→ **What to produce**: In the entries below, find each line with the word "Open" and pull it out.

→ **Data for analysis**:
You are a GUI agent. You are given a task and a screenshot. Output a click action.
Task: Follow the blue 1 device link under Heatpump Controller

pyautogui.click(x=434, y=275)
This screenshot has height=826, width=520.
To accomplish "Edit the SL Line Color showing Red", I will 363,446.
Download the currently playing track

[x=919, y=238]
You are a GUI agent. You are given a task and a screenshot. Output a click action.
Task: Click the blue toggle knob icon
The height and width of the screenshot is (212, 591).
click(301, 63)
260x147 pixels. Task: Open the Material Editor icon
* * *
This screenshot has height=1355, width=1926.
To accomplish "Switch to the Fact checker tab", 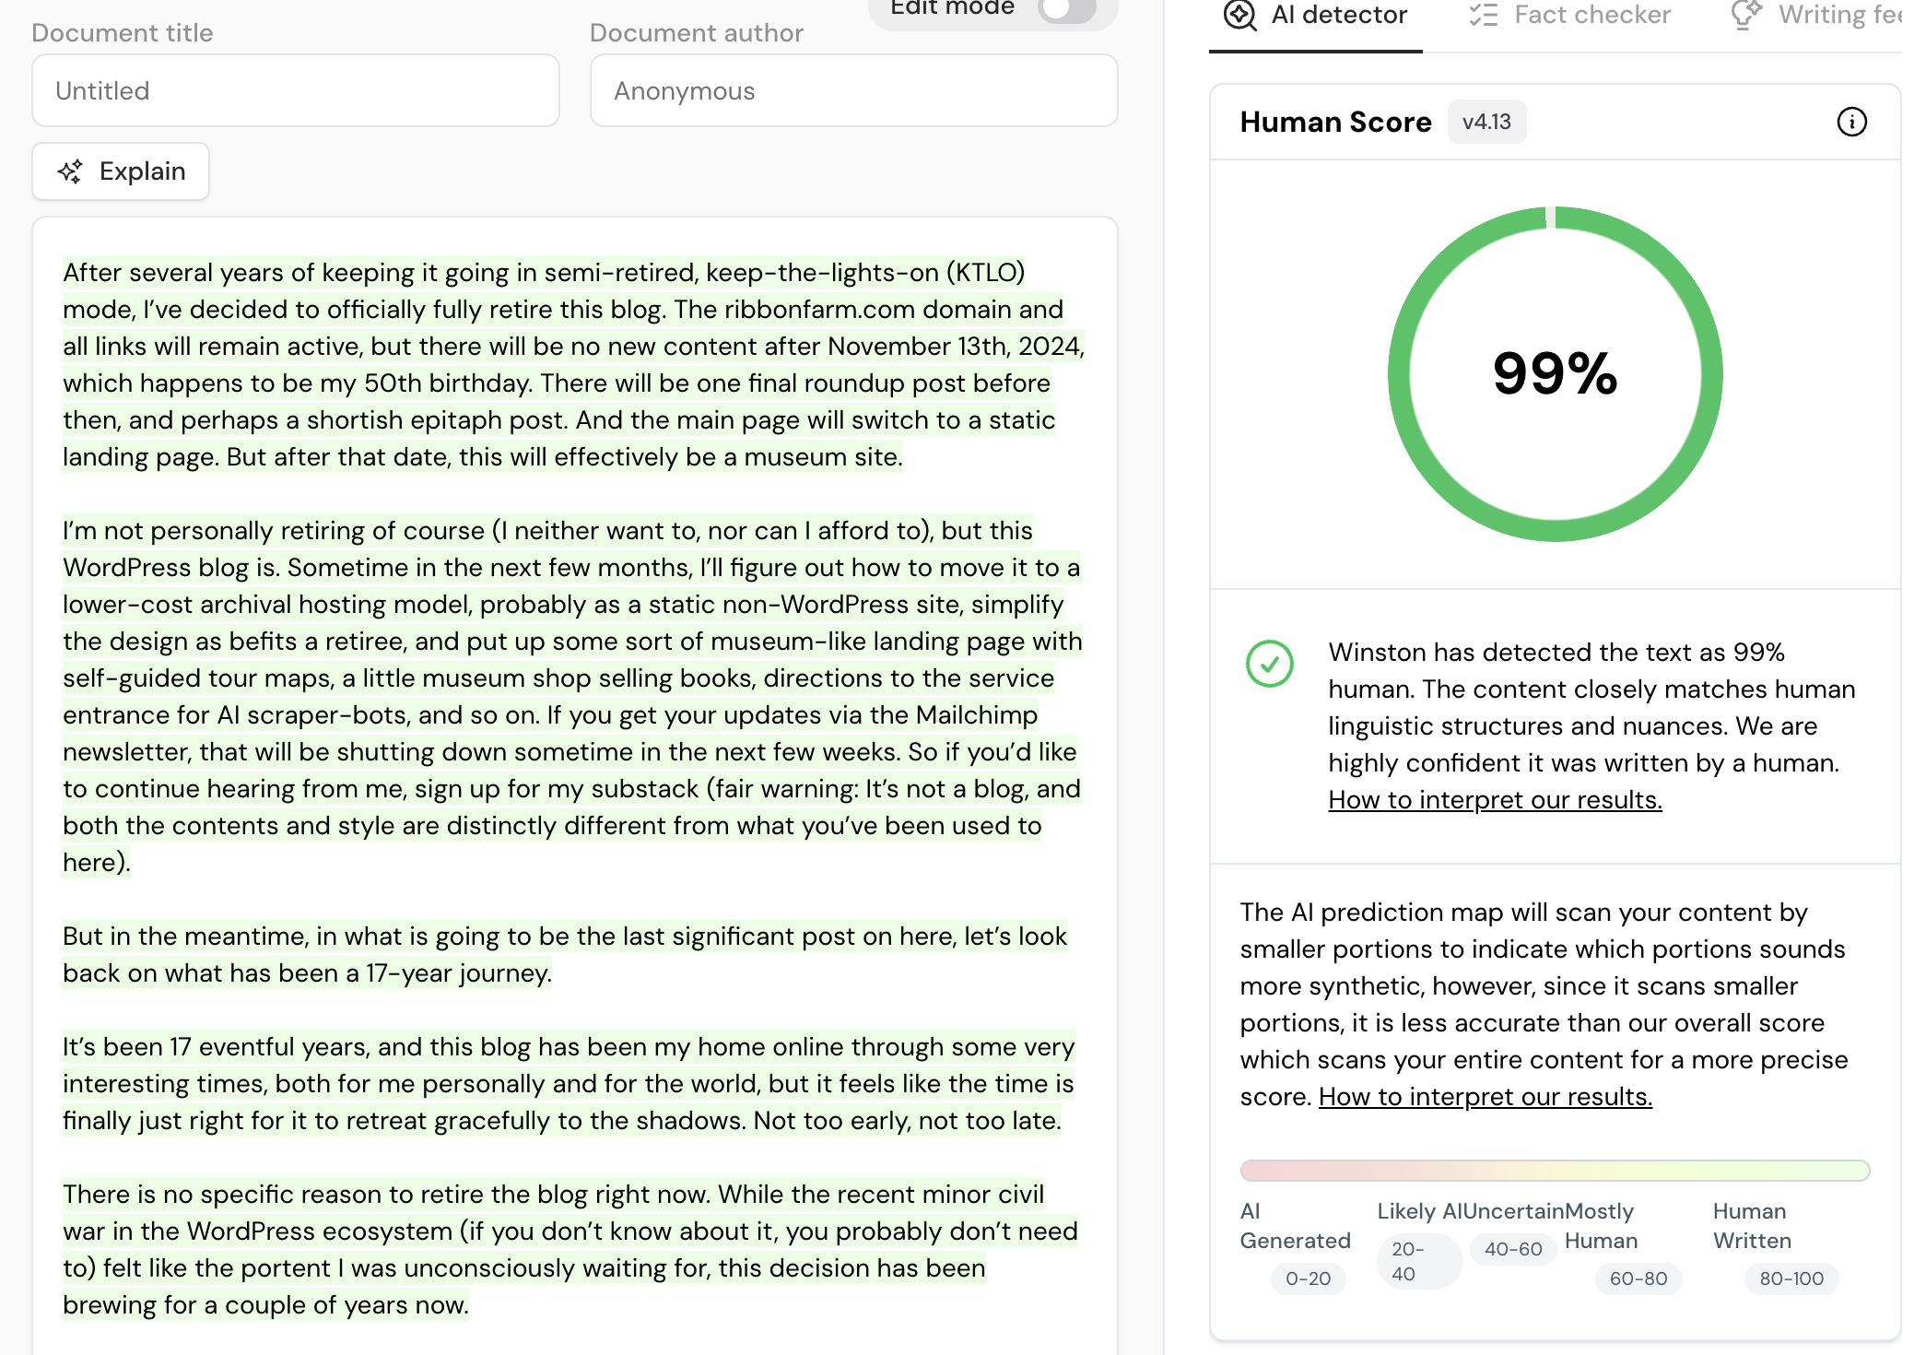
==
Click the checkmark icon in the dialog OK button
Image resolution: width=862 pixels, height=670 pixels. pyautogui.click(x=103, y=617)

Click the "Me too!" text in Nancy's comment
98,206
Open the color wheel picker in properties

→ **Solution for this exercise**:
260x147 pixels. Task: Open the Material Editor icon
Open the color wheel picker in properties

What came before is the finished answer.